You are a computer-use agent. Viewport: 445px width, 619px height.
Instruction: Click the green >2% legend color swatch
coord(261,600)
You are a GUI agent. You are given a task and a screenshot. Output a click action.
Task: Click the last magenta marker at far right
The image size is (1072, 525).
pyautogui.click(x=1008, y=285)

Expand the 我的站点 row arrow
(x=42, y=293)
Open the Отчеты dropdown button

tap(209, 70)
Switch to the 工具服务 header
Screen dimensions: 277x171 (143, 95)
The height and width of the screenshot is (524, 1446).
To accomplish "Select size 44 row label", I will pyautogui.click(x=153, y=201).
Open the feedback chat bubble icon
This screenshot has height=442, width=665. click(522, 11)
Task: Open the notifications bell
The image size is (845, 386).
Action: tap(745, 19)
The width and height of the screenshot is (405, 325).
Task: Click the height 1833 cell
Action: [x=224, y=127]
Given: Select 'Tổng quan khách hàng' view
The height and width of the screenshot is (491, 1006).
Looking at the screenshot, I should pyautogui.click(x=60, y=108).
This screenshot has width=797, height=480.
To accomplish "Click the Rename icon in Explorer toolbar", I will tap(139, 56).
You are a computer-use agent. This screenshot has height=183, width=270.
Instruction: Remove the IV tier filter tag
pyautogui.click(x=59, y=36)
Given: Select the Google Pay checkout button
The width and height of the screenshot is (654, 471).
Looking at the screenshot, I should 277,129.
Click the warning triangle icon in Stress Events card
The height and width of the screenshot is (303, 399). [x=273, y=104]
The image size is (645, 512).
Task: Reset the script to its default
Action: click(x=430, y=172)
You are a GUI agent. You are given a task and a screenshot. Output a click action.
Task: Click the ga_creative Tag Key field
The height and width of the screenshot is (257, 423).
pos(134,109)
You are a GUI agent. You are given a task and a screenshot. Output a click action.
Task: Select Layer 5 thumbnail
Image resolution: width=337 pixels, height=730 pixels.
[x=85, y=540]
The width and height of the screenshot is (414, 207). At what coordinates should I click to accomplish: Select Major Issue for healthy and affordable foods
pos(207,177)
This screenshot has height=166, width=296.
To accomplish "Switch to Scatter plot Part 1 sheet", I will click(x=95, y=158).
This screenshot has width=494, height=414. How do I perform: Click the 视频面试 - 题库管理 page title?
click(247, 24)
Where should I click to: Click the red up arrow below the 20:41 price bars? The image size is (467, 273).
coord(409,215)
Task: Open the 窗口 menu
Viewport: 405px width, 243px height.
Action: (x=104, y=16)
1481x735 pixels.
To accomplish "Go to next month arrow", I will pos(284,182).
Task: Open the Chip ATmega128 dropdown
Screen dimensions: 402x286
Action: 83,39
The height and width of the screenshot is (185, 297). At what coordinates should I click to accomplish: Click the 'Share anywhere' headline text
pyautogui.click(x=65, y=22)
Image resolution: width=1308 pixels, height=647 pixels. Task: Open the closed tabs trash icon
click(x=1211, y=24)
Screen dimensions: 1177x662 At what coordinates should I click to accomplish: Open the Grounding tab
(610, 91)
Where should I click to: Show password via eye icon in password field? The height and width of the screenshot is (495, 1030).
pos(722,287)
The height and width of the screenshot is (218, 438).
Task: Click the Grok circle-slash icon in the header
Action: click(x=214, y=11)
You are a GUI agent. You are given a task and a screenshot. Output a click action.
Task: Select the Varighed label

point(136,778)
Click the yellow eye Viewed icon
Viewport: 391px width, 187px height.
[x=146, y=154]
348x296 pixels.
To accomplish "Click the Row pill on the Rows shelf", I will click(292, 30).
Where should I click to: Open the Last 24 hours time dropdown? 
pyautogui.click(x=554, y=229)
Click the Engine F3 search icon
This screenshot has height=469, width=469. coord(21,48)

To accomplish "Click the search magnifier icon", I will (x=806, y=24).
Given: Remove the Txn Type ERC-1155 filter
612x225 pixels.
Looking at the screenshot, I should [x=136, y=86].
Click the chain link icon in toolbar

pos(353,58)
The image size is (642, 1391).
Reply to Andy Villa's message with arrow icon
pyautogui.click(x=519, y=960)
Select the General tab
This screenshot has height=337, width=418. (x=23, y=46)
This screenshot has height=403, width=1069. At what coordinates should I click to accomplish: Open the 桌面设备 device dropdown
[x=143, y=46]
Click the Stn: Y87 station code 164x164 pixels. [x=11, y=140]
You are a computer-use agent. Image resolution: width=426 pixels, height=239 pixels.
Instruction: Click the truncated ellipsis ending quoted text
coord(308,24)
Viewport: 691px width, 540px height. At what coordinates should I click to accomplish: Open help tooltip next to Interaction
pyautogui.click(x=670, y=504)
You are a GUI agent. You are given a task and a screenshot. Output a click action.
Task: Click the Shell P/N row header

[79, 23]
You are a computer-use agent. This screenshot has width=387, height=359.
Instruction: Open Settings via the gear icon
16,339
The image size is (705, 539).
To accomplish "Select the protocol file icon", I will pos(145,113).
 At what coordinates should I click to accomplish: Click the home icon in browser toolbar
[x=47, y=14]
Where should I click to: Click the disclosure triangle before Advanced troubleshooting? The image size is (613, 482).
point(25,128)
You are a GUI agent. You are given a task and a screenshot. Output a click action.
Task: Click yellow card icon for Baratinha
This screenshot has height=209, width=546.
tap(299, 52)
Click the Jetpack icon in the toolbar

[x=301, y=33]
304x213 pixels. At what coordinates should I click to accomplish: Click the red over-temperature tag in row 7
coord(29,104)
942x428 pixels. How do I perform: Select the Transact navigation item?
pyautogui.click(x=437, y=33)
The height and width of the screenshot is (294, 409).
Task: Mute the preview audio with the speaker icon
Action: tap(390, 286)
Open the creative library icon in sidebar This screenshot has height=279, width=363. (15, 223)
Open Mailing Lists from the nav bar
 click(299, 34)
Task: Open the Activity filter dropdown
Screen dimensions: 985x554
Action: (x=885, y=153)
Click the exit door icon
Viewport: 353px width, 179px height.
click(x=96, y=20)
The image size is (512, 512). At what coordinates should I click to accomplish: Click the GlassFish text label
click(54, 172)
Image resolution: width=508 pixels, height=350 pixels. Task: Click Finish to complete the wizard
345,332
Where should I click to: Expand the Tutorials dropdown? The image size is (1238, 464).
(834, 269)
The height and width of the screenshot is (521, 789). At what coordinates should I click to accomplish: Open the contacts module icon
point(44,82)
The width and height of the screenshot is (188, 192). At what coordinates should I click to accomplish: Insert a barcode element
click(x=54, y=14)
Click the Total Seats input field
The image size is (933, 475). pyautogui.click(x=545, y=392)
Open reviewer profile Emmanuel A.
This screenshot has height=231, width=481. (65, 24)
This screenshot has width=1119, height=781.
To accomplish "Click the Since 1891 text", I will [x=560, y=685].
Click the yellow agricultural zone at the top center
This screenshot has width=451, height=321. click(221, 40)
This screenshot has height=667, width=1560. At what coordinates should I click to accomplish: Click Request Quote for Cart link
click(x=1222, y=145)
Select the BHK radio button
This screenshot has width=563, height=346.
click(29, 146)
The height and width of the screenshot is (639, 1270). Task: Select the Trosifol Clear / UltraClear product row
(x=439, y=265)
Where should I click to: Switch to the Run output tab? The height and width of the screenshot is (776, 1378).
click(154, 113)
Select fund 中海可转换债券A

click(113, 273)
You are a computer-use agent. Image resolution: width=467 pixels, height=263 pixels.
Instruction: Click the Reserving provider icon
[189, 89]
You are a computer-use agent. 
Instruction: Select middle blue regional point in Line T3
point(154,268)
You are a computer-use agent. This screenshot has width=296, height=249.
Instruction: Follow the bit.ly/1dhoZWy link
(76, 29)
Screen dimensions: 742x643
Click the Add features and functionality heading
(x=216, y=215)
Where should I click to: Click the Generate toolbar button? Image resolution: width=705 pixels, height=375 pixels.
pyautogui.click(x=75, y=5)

* [AIM OF THE EXERCISE]:
Repeat the lines from the one containing "has width=296, height=249." through the end of the listing, exactly and without any other lines; both ends are included.

* [RESULT FOR THIS TASK]:
You are a computer-use agent. This screenshot has width=296, height=249.
Instruction: Follow the bit.ly/1dhoZWy link
(76, 29)
Screen dimensions: 742x643
Click the Add features and functionality heading
(x=216, y=215)
Where should I click to: Click the Generate toolbar button? Image resolution: width=705 pixels, height=375 pixels.
pyautogui.click(x=75, y=5)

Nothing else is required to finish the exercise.